Saved data entries
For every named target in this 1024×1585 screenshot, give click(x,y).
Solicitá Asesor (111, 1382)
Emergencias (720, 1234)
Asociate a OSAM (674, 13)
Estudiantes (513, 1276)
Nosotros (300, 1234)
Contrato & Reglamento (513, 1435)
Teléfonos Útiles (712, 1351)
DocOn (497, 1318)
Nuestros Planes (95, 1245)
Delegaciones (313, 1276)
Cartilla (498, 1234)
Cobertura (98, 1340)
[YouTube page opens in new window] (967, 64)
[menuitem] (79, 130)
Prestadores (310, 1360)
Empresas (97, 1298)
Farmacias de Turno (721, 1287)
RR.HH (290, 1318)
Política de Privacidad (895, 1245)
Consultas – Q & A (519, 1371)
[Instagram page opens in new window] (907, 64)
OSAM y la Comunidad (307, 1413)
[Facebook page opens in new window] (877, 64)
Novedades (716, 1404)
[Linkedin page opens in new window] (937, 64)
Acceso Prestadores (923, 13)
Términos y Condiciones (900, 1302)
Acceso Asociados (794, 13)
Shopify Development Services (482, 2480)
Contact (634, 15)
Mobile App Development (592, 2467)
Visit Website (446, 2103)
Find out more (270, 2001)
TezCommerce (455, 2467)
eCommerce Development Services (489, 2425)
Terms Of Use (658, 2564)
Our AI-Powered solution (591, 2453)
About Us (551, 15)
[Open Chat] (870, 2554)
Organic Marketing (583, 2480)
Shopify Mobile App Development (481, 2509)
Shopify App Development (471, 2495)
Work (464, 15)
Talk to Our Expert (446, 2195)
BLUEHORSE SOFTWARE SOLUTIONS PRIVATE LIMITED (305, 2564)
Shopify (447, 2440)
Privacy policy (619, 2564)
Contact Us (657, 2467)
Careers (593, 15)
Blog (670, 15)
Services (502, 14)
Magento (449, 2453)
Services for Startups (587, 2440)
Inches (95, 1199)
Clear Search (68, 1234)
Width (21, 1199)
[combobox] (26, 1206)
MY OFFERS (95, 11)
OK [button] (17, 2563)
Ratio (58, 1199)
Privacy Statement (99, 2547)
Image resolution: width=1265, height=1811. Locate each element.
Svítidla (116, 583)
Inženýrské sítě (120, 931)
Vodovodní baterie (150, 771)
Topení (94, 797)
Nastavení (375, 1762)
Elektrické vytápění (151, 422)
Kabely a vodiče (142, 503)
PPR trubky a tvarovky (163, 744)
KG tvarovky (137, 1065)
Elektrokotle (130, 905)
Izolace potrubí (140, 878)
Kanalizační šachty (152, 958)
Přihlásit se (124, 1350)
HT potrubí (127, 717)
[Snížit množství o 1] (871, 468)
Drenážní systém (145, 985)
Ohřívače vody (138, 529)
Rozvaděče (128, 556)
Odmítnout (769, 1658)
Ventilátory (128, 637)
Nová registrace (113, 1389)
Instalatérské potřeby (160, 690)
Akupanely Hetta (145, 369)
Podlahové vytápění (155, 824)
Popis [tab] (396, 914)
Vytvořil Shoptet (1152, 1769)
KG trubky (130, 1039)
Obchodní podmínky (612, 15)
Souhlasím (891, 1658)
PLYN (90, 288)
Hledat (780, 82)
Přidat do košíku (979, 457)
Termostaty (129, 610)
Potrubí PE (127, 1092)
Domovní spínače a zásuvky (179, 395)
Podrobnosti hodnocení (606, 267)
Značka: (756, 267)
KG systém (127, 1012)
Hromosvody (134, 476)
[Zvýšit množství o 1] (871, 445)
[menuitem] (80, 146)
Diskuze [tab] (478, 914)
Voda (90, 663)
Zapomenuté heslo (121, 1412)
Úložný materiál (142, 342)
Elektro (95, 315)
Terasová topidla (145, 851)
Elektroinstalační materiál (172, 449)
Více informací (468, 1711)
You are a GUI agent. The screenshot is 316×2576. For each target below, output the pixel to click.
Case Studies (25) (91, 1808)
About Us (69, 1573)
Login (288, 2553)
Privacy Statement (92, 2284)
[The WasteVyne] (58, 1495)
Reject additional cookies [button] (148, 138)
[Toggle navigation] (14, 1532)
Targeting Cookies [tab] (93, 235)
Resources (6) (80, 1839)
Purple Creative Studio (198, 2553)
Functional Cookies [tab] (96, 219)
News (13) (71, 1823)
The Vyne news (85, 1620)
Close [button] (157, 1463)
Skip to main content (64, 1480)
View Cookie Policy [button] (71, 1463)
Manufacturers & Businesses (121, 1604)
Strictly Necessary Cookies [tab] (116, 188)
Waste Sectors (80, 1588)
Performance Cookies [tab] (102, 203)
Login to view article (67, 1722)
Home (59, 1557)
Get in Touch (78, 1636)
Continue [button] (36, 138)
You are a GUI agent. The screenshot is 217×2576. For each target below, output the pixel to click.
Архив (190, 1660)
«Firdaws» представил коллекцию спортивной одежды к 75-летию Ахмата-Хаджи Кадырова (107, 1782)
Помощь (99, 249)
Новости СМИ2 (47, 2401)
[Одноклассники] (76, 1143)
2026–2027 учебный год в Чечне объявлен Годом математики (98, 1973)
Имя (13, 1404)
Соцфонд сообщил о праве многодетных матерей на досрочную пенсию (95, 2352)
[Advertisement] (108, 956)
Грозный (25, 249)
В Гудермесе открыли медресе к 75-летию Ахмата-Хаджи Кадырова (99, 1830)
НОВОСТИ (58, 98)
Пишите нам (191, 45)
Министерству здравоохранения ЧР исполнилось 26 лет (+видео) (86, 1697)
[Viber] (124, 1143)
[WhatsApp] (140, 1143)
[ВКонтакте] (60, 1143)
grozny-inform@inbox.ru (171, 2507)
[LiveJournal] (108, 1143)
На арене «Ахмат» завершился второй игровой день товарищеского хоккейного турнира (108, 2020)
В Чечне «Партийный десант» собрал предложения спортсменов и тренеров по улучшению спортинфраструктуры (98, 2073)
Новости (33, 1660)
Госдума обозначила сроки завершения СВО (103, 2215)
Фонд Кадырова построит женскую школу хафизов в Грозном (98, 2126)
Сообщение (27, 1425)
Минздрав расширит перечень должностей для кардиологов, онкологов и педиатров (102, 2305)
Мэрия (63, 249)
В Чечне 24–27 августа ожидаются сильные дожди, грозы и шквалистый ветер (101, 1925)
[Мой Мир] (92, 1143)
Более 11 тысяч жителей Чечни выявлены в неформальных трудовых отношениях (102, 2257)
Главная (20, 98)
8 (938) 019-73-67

■ Your assignment
The range begins at the line containing "Сообщение (27, 1425)" and ends at the last line of the entries; reproduce it exactly.

■ Result
Сообщение (27, 1425)
Минздрав расширит перечень должностей для кардиологов, онкологов и педиатров (102, 2305)
Мэрия (63, 249)
В Чечне 24–27 августа ожидаются сильные дожди, грозы и шквалистый ветер (101, 1925)
[Мой Мир] (92, 1143)
Более 11 тысяч жителей Чечни выявлены в неформальных трудовых отношениях (102, 2257)
Главная (20, 98)
8 (938) 019-73-67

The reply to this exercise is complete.